Single Norwegian Executive MBA
It is NHH’s MBA programmes in Global Seafood, Strategic Management and Financial Management and Leadership that are included and evaluated in the ranking.
Last year, NHH made it onto the list for the first time in seven years. The school was then ranked at number 88.
‘NHH’s Global Seafood programme was included in the assessment last year. This is a unique programme specifically designed for the seafood industry, and this gave us a leg-up onto the list. However, the programme only admits students every other year and this gives us a lower ranking this year,’ says Thøgersen.
This year, NHH’s executive education is ranked number 98 of 100 schools included.
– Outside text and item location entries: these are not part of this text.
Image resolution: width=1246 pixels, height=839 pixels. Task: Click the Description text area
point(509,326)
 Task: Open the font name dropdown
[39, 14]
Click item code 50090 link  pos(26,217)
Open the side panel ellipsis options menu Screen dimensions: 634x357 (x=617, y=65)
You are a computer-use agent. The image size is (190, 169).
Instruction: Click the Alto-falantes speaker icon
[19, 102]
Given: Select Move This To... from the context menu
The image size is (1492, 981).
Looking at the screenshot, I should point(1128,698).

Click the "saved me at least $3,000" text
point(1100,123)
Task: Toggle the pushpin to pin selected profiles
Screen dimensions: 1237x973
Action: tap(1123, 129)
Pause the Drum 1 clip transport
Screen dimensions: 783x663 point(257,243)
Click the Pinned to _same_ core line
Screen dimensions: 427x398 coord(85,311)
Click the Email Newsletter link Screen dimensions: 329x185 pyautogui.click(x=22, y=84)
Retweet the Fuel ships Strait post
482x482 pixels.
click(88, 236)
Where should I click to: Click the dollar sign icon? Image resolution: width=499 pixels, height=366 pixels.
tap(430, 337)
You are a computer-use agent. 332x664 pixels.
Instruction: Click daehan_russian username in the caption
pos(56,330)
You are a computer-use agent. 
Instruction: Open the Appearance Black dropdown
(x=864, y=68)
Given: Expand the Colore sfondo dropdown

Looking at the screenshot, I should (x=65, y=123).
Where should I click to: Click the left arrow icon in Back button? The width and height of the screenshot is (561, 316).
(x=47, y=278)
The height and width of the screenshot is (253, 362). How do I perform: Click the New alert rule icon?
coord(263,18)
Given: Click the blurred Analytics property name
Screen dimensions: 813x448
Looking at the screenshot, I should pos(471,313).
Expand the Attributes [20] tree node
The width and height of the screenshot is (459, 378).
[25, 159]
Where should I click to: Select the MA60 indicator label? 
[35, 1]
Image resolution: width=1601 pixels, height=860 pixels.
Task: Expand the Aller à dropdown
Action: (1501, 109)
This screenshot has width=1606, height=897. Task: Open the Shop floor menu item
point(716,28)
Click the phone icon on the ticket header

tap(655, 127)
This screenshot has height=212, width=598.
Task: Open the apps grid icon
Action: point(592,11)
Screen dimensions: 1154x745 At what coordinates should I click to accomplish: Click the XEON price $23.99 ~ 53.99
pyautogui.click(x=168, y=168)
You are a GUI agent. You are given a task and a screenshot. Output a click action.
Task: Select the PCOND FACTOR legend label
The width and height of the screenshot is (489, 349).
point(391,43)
NHH is the only school on the list that has a Norwegian Executive MBA.
Among 50 best on social responsibility
The programmes included in the Financial Times’ ranking are assessed according to 16 criteria, where the candidates’ pay and career development weigh the heaviest. The percentage of academic staff with PhDs, published research articles and the percentage of female and international students and staff are also considered.
This year, social responsibility was included as an assessment criterion for the first time, and here, NHH came out as the 46th best in the world.
‘This is a category that pulls us up, which I am very pleased about. It confirms that we have relevant courses that stand their ground internationally,’ says the NHH rector.
However, a low wage increase for Norwegian candidates relative to international candidates drags NHH’s score down.
‘This partly reflects the Norwegian social model with small wage differences, and partly that macro-economic circumstances the past couple of years have led to a weak wage increase measured in a common currency. When pay and wage increase count for 40 per cent of the score, this clearly weakens NHH’s ranking,’ he says.
China on top
Kellogg/HKUST Business School in China tops this year’s ranking, followed by HEC Paris in France and Tsinghua University in China.
Thøgersen has ambitions of climbing further up the ranking.
‘I’m proud that NHH has held its position as a leading international business school, but we will not be complacent and will work hard to achieve a higher ranking,’ he says.